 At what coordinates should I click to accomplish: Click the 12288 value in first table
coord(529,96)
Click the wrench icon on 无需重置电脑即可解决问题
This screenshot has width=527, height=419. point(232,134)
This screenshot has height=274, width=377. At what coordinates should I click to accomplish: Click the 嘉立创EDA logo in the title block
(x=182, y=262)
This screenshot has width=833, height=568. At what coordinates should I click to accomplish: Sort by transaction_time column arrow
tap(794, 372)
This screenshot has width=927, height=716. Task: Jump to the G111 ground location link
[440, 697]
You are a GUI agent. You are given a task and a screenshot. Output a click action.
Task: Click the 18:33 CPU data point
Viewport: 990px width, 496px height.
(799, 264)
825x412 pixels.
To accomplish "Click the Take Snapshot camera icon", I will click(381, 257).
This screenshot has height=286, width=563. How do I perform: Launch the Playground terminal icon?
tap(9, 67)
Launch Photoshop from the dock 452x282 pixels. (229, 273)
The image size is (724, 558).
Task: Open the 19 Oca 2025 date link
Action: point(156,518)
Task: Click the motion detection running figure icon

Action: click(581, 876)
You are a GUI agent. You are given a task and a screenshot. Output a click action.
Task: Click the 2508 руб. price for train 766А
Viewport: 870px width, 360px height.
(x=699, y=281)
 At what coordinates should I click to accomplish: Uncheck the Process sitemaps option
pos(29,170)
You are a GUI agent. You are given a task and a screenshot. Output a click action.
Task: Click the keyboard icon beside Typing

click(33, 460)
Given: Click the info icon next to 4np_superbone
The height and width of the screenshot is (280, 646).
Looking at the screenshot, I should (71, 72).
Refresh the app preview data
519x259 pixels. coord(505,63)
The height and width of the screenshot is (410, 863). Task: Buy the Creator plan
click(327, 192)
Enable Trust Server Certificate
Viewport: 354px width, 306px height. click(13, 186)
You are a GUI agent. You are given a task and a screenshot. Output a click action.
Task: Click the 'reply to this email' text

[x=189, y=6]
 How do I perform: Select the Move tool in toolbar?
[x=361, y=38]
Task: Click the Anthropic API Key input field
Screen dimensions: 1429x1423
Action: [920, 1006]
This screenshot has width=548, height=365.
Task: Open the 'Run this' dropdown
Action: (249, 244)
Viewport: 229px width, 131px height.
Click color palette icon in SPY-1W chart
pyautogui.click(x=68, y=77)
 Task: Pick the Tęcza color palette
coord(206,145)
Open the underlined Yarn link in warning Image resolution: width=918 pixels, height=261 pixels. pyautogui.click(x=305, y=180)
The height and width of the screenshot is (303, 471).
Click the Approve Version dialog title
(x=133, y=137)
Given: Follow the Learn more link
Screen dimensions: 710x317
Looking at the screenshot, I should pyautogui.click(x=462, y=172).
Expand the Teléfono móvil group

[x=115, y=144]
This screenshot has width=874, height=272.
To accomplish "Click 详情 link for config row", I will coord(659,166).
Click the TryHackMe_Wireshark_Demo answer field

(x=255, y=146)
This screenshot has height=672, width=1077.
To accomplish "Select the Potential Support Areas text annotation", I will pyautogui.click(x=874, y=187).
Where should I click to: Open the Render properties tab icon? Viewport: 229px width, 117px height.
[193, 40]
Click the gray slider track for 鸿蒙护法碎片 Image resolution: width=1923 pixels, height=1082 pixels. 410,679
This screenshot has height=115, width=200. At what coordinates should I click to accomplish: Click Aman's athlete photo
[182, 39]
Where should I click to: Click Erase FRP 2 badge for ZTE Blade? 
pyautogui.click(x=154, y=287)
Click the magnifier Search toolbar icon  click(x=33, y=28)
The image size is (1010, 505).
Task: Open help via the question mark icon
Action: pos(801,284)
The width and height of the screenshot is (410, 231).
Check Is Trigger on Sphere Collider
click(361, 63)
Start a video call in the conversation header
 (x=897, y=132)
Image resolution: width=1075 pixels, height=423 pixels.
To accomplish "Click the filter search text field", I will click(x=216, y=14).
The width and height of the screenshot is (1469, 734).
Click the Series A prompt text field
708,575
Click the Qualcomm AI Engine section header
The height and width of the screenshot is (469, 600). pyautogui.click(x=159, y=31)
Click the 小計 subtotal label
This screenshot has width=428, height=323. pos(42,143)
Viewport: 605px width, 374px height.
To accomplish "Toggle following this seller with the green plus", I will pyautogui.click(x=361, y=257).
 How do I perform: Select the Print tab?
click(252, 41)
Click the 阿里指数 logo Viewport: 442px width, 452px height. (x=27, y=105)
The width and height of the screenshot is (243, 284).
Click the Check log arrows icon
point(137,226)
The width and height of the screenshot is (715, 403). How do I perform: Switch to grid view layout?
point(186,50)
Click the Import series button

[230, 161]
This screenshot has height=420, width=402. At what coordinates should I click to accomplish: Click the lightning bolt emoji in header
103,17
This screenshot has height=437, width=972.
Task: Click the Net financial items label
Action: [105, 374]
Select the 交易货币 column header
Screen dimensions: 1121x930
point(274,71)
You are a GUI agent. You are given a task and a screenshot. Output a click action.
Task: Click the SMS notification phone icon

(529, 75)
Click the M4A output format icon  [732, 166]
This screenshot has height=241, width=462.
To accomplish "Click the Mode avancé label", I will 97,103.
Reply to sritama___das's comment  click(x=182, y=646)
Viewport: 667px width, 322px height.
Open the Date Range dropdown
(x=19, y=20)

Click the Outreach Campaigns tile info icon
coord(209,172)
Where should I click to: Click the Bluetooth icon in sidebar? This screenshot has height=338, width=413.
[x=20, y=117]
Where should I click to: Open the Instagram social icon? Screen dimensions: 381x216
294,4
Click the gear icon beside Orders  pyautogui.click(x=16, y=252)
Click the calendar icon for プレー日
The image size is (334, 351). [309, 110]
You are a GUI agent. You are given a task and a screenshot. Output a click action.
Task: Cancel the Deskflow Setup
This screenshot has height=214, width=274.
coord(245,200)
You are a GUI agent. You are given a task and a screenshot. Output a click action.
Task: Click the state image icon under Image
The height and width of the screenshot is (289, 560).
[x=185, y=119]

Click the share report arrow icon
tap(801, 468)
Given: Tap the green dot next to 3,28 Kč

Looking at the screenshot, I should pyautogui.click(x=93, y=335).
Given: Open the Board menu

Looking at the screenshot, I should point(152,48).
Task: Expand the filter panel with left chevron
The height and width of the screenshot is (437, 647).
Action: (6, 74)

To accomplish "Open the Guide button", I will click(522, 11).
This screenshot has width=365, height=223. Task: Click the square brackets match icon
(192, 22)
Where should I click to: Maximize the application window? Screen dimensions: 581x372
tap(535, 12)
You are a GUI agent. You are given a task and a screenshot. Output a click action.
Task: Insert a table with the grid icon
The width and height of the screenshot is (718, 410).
━━━━━━━━━━
- Work request:
Produce only the lines from the line containing "This screenshot has height=115, width=200." through the line containing "Viewport: 667px width, 322px height.", inclusive of both, exactly as they stand in the entries above.

- Exercise answer:
This screenshot has height=115, width=200. At what coordinates should I click to accomplish: Click Aman's athlete photo
[182, 39]
Where should I click to: Click Erase FRP 2 badge for ZTE Blade? 
pyautogui.click(x=154, y=287)
Click the magnifier Search toolbar icon  click(x=33, y=28)
The image size is (1010, 505).
Task: Open help via the question mark icon
Action: pos(801,284)
The width and height of the screenshot is (410, 231).
Check Is Trigger on Sphere Collider
click(361, 63)
Start a video call in the conversation header
 (x=897, y=132)
Image resolution: width=1075 pixels, height=423 pixels.
To accomplish "Click the filter search text field", I will click(x=216, y=14).
The width and height of the screenshot is (1469, 734).
Click the Series A prompt text field
708,575
Click the Qualcomm AI Engine section header
The height and width of the screenshot is (469, 600). pyautogui.click(x=159, y=31)
Click the 小計 subtotal label
This screenshot has width=428, height=323. pos(42,143)
Viewport: 605px width, 374px height.
To accomplish "Toggle following this seller with the green plus", I will pyautogui.click(x=361, y=257).
 How do I perform: Select the Print tab?
click(252, 41)
Click the 阿里指数 logo Viewport: 442px width, 452px height. (x=27, y=105)
The width and height of the screenshot is (243, 284).
Click the Check log arrows icon
point(137,226)
The width and height of the screenshot is (715, 403). How do I perform: Switch to grid view layout?
point(186,50)
Click the Import series button

[230, 161]
This screenshot has height=420, width=402. At what coordinates should I click to accomplish: Click the lightning bolt emoji in header
103,17
This screenshot has height=437, width=972.
Task: Click the Net financial items label
Action: [105, 374]
Select the 交易货币 column header
Screen dimensions: 1121x930
point(274,71)
You are a GUI agent. You are given a task and a screenshot. Output a click action.
Task: Click the SMS notification phone icon

(529, 75)
Click the M4A output format icon  [732, 166]
This screenshot has height=241, width=462.
To accomplish "Click the Mode avancé label", I will 97,103.
Reply to sritama___das's comment  click(x=182, y=646)
Viewport: 667px width, 322px height.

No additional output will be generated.